After this, I feel like learning Adobe and Photoshop might be the next step.

Monday, October 31, 2011

Stanford Database Class: Part 2

Goodness me. The student in me just kicked in and could not stop until I got all answers correct and submitted. It took me two days of pure mind numbing logic to finish the homework for the Stanford database class. Relational algebra's fun to a point where the homework says "this is REALLY challenging, so be really proud of yourself if you get it right" or something like that. So I got all of the homework done, but it was really ugly. I really hope it doesn't get worse than this. Also I hope the midterm and final is unlimited in time because I don't know if I can think that fast to solve all the problems. Really hope that we get to use the validator and all the tools in homework.

Anyways, I haven't been able to do python in weeks, which bums me out but it's that or complete sanity. Work's been really heinous and on top of that is this class and other activities. I should learn how to limit my activities, but that wouldn't be me now would it?

I may or may not do something tonight as I am getting over a huge headache and stomach ache. I can only think how much longer I can keep up till my body completely doubles over. Health first right? RIGHT!

Hopefully will get around to doing a little bit in the next couple weeks.

Thursday, October 20, 2011

Stanford Database Class

I decided to take the Introduction to Databases free online class thinking that it might be interesting considering I work with databases for the applications I support for work. I was close to just backing out since there seemed to be a lot of work for the class, but apparently there's no penalty at all for just not doing the work. So I decided, why not. If I have time, I'll do the work. If I don't, it won't hurt me, but it'll just skew the stats they're gathering for this experiment. Well it's Stanford also so I can skew all I want. Go Bears!

So I'm listening to the professor talk. She sounds a lot like Ellen Degeneres. I did the first XML quiz last night and it took me about half an hour since the questions were multiple choice and had symbols which were not covered by the lectures. I appreciate them wanting us to do a little more learning past the lectures, but man it was late at night and my brain power was at an absolute minimum. Today I decided to tackle the DTD writing and I might say, I like writing these things. Albeit that the XML file they were providing was so big and without having to do trial and error, I don't think anyone would've gotten it in one shot unless they really looked at the file closely. Good thing there was validation prior to submission.

Right now I'm learning about Relational Algebra and getting quite a kick out of it. Reminds me a lot of Chemistry. I find it oddly fun and interesting. I know I'm a nerd. I think this final quiz is going to be a breeze as I've passed all the mini quizzes in the lesson so far with flying colors.

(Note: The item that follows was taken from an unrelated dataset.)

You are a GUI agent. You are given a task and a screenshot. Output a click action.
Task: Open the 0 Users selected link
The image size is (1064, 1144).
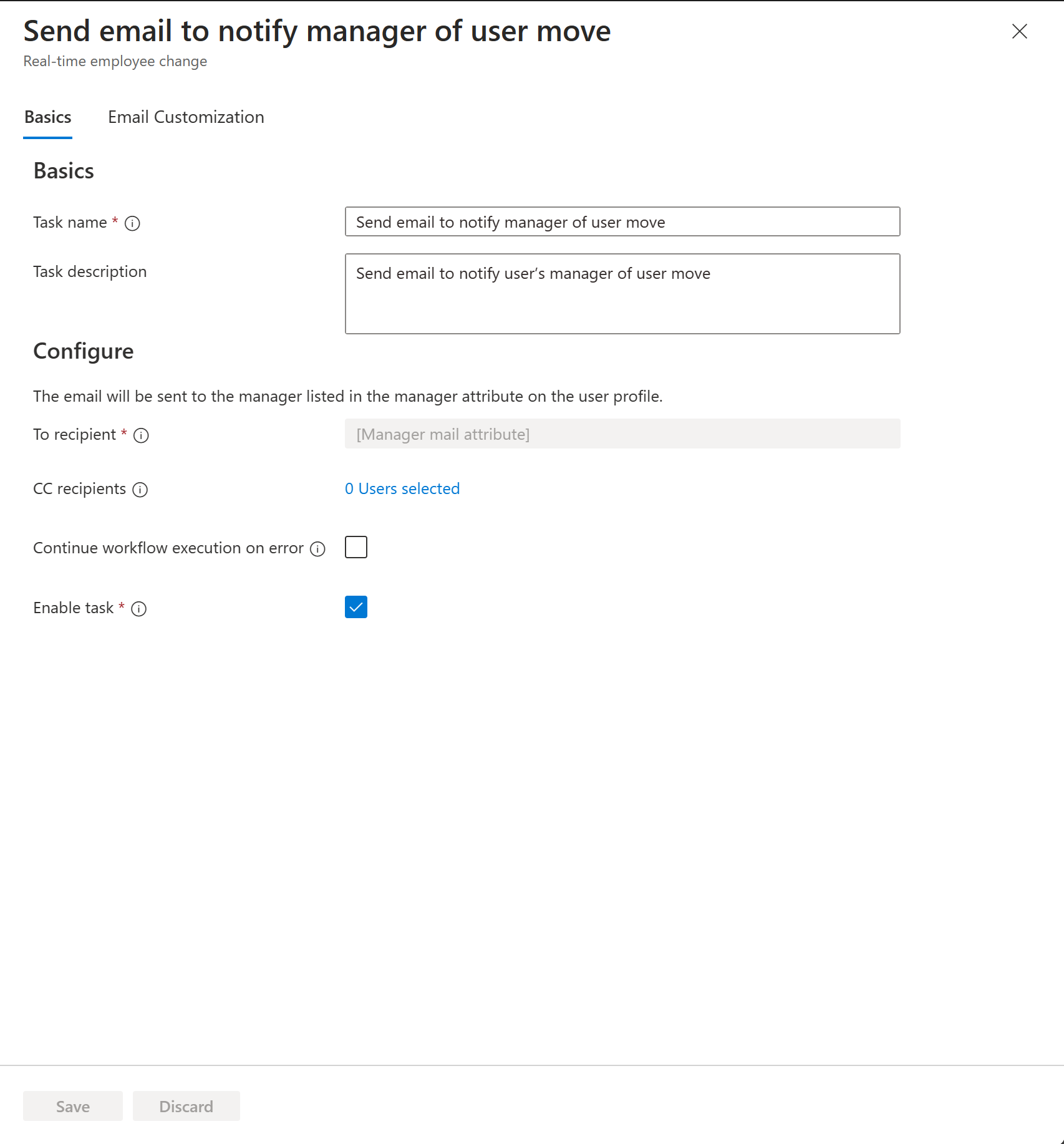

If you have any time on your hands and want to learn about Databases, this class is at a comfortable pace so far and not too late to join of course:

You get a certificate of completion (if you complete it) at the end and a wealth of knowledge that will stay with you forever....ever....ever. :) Though for me it's more for making sure my brain's not deteriorating and that I'm possibly still smart in there.

Anyone else out there taking this class? What do you think?

Monday, October 10, 2011

Quiet Time

I know I didn't end up doing much coding this weekend except for the jumble game, but I needed a little break due to sickness. I've been a bit under the weather (though not completely visible) and I've been feeling exhausted the whole week regardless of the amount of sleep I get or try to at least. Today's going to be hectic with work and another Girl Geek Dinner (this time with Microsoft!). I do have Friday as a day off, so expect another post then! Until then...

Good night world.

Saturday, October 8, 2011

Coding on a Saturday Morning

I woke up pretty early today. Not particularly sure why, but I just couldn't go back to sleep. So, I decided to get up, run the heater, put on a bad movie (in this case it's "Four Christmases"), and code that Word Jumble program. Here it is:
The book does a good job explaining all the bits and pieces of the code, but I'm not 100% sure if I would be able to write this myself. I think what I'll need to do next is do the challenge sections so that I can code without a cheat sheet!

Here's the first challenge this chapter. I needed to write a program that asked for a start number, end number, and a number to count by from the user and print it out.

Second challenge is to get a word from the user and spell it backwards:
What I found challenging regarding this was how to use range and splicing. I couldn't figure out which way to count and which to do and was getting frustrated in seeing my first attempt having the index being out of range. So what do I do? I decided, let's print out what the 'i' is and see what's going in. After that it was smooooooth sailing. Huzzah!

It's funny, through this experience so far, I got easily frustrated, but thought of a different way to figure out the issue and I would get it right. It's the whole programming and debugging process that's actually making this enjoyable. I guess that's why I liked correcting other people's code. Being able to debug and fix and figure out the issues folks were having and being able to help them out. Well there was the additional helping people aspect that made me feel accomplished? No that's not the word. It's rewarding.

Well that's it for this morning so far. I might do more and another post will come its way.

Hello world and good morning.

Thursday, October 6, 2011

Loop de loop

As I'm feeling worse than I was yesterday, I decided. Let's keep going on Python. I know. I'm crazy. Right now the thought of not making Silicon Valley Code Camp is bumming me out since I'm getting sicker by the minute.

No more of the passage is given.